Sunday, January 29, 2012

Nabokov's "Natasha"; "Bakhtin on the Novel"

Nabokov plays with ideas of the ordinary. There is a prominent magical quality to Natasha's, Baron Wolfe's, and old Khrenov's ways of seeing and living. The younger two characters are especially adamant about removing themselves from the everyday through their imaginations and there's a languid sense of reality detachment. On their outing, Nabokov moves the young couple in and out of the real world first with their stories, then with the empty cafe, the mention of Levitan, and then with Khrenov's ghost. Like Kafka or Burroughs the reader is unsure of what is actually real and what might be a bizarre imaginative tangent, a device created for emphasis or exaggeration.

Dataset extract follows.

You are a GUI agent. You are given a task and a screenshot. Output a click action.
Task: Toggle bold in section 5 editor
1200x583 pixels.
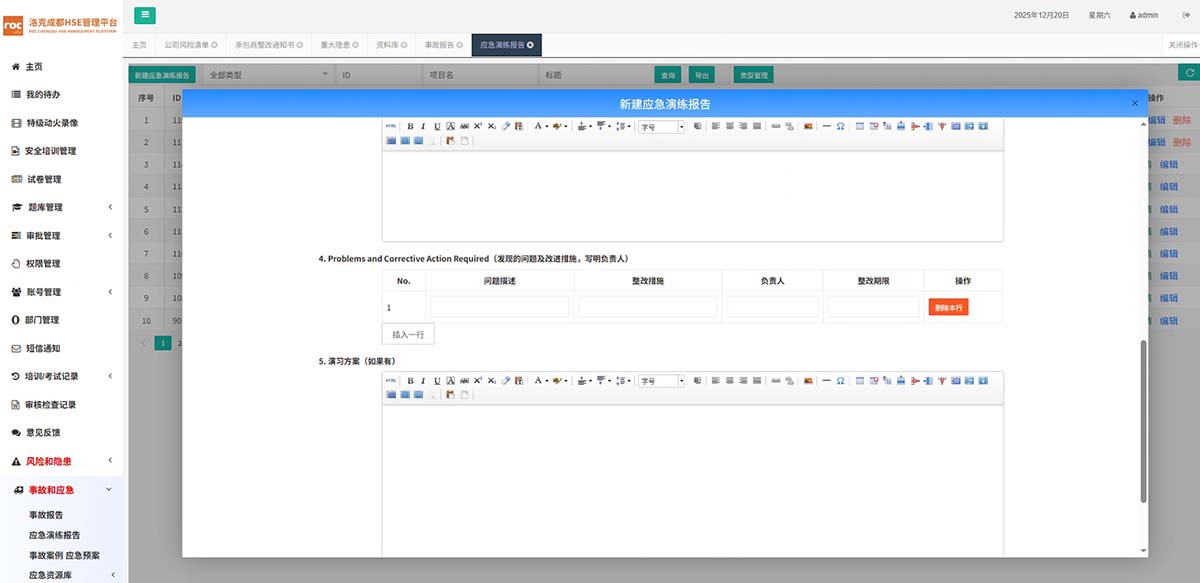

In class on Wednesday Robin mentioned how difficult it would be to make a movie that actually captured a Nabokov novel/story because so much of his brilliance is in his manipulation of language. This is absolutely true but there is a cinematic quality to his settings. The comparison of the spring day outing to a Levitan landscape is pretty picturesque. Nabokov's attention to detail (clothing, furniture, light, color) brings the reader into the scene, magnifying his facility with magical realism. Also, the "dead little old man with the waxen nose" is quite an image.

Nabokov has an amazing ability to make everything erotically charged: hair parts, hand-washing, lumpy couches, colors even. Actually, he makes everything that would otherwise not be considered in any way sexual, erotic. There's a synesthetic quality to his style that pushes the words to blend ideas as well as color feelings.

Bakhtin's theories of polyphony are applicable to "Natasha" in that nothing of the story would be understood with only one character voice. The three dialogues of Natasha, Baron Wolfe, and old Khrenov exist to elevate one another and create a spherical understanding for the reader. An interesting aspect of this essay is the idea of dialogic hierarchies. Where in Nabokov's short story do we understand who sits higher within the social ladder of the character list?